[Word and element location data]
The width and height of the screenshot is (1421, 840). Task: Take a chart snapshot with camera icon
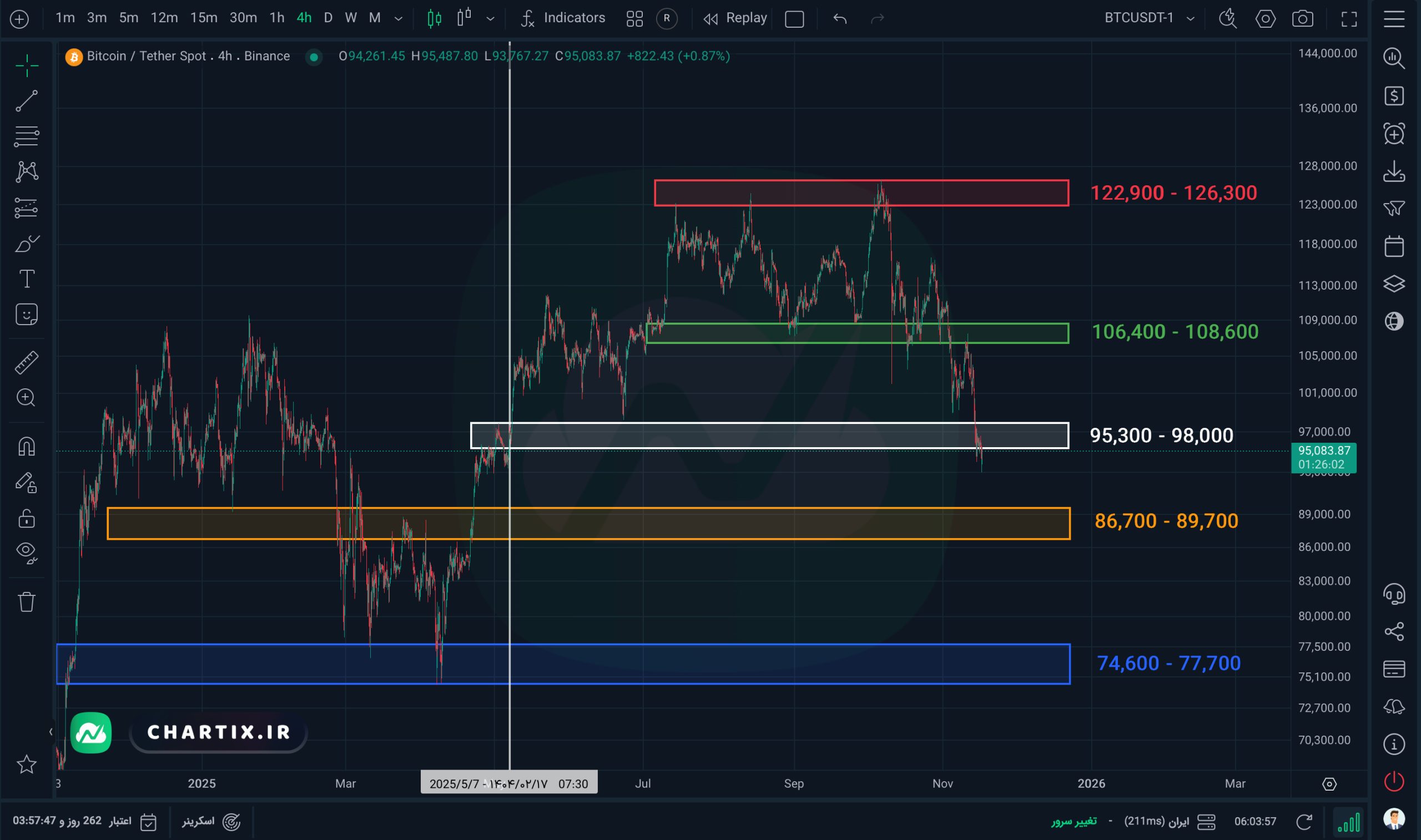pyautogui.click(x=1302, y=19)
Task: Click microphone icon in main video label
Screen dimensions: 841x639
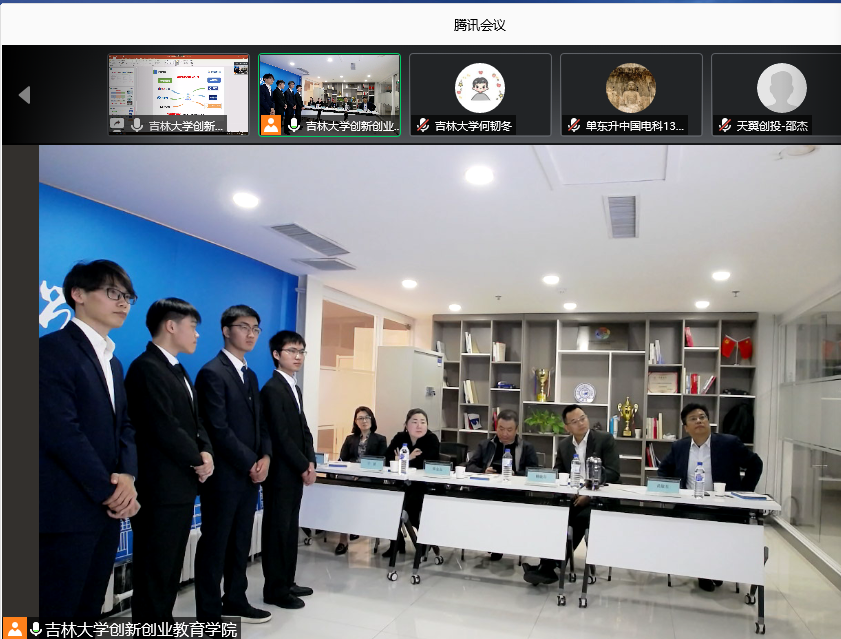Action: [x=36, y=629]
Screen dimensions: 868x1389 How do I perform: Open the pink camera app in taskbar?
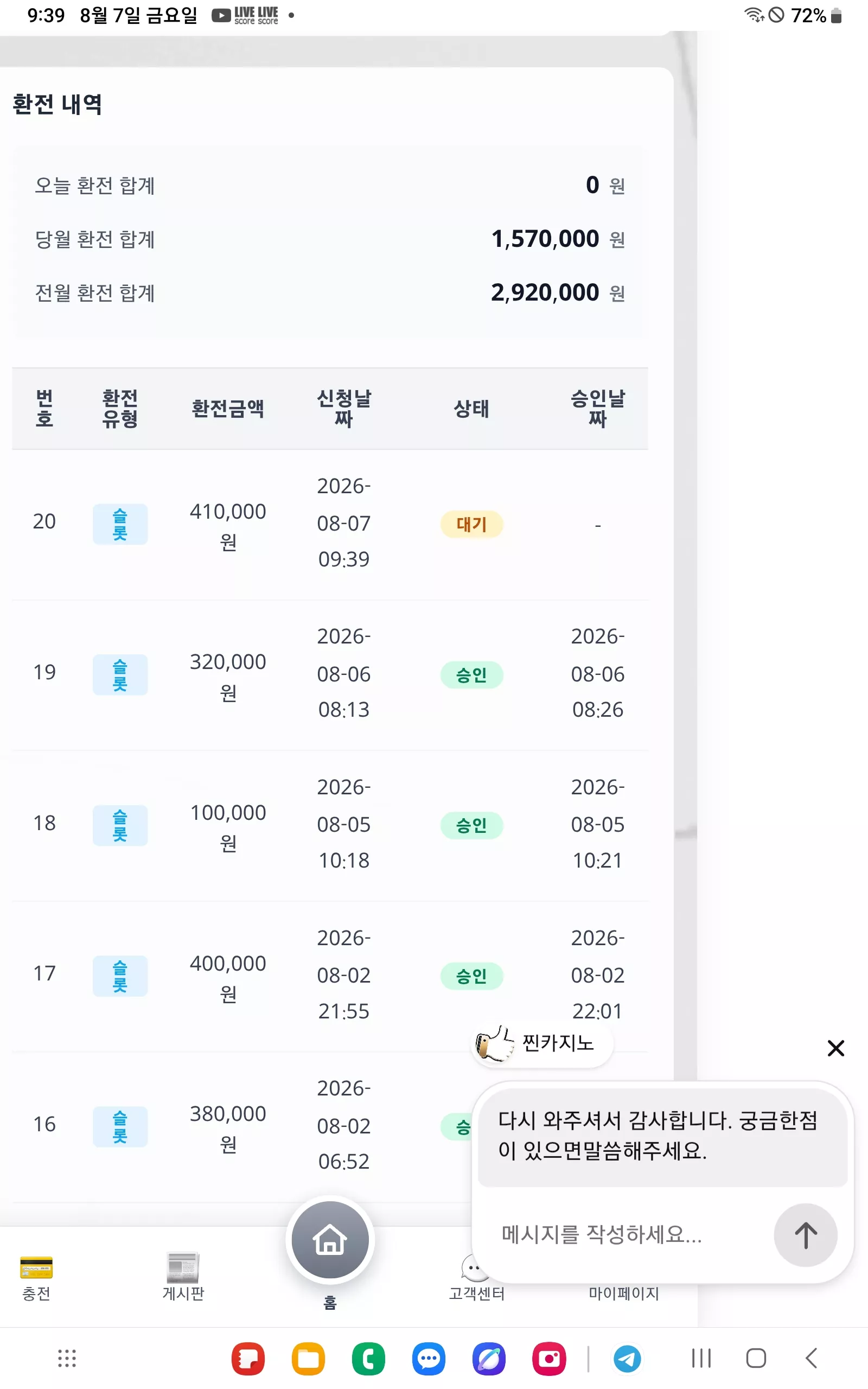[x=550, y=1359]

● Stated problem
Retype the text of every item above exactly, word for word, and leave the pictures out of your answer.

● Answer below
The width and height of the screenshot is (1421, 840). Task: Take a chart snapshot with camera icon
pyautogui.click(x=1302, y=19)
Task: Click microphone icon in main video label
Screen dimensions: 841x639
Action: [x=36, y=629]
Screen dimensions: 868x1389 How do I perform: Open the pink camera app in taskbar?
[x=550, y=1359]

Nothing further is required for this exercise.